- **Try it**
Could you retype all of the records exactly, leaving out every picture?
*** Data supplied ***
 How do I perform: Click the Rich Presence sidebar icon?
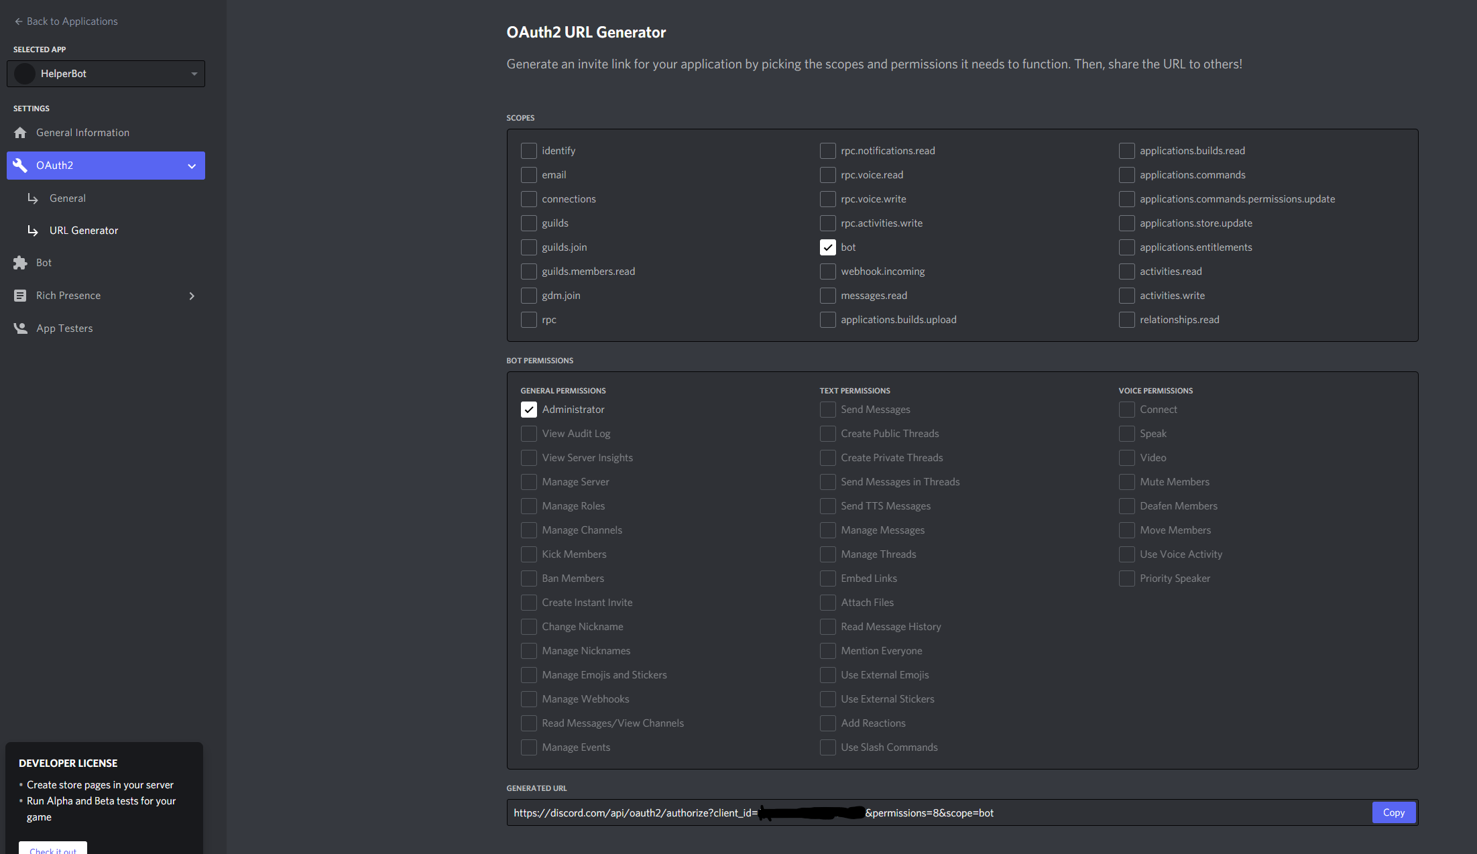coord(21,295)
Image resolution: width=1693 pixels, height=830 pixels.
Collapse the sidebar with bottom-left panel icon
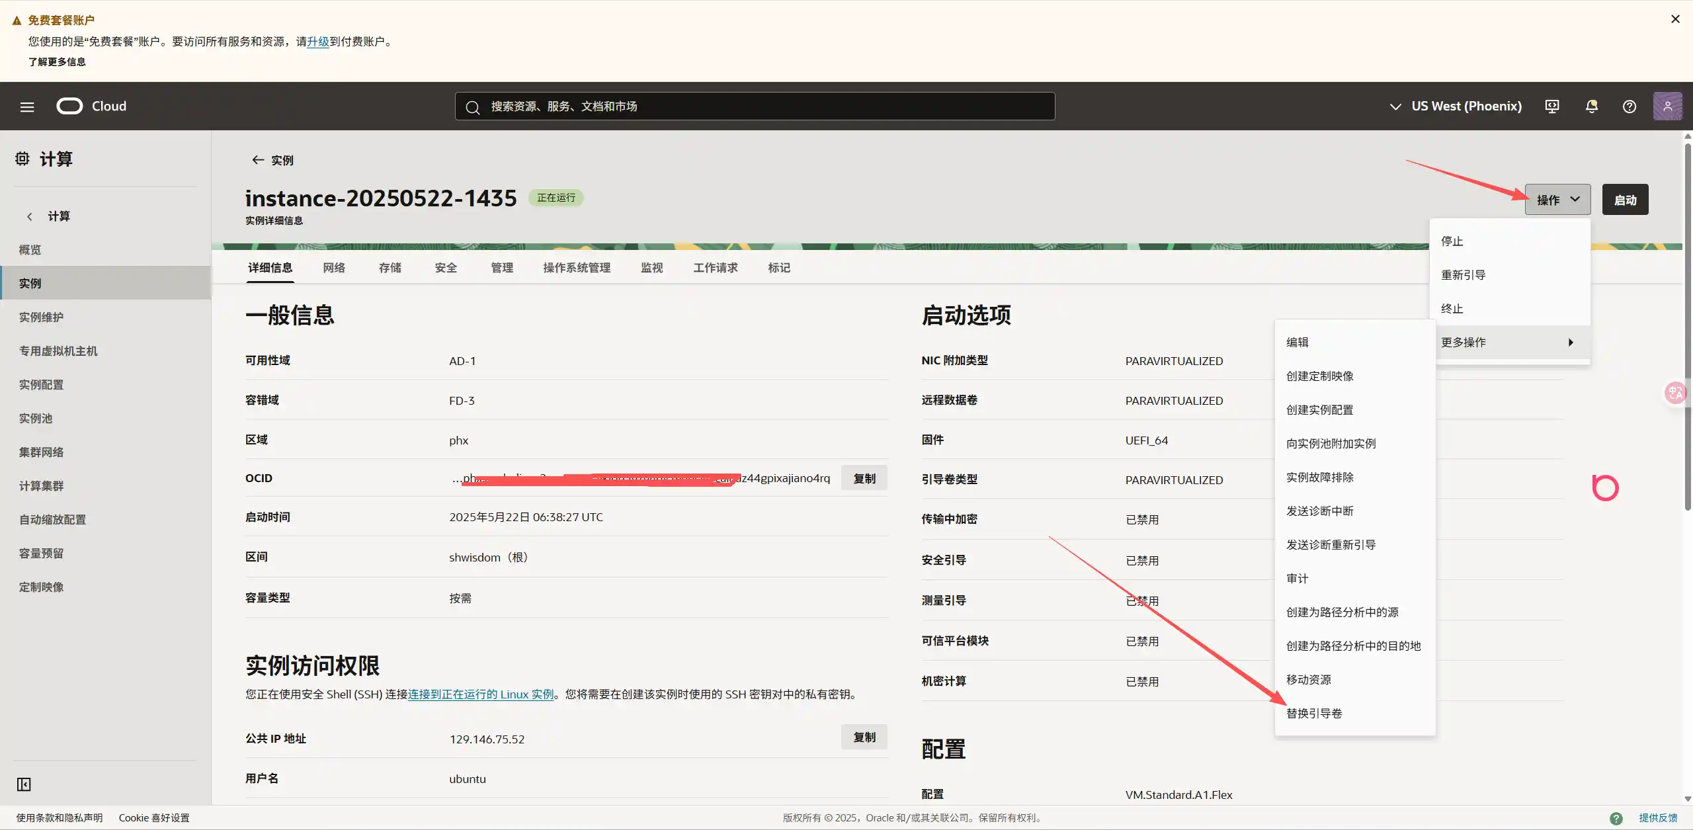click(24, 784)
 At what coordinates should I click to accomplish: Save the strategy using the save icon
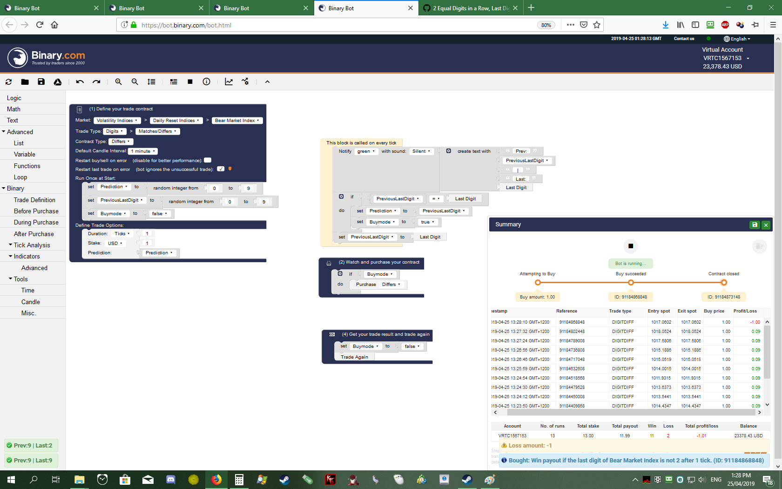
*** End of Data supplied ***
- **Reply to the task**
 How do I perform: Click the Rich Presence sidebar icon?
coord(21,295)
Image resolution: width=1693 pixels, height=830 pixels.
Collapse the sidebar with bottom-left panel icon
click(24, 784)
 At what coordinates should I click to accomplish: Save the strategy using the save icon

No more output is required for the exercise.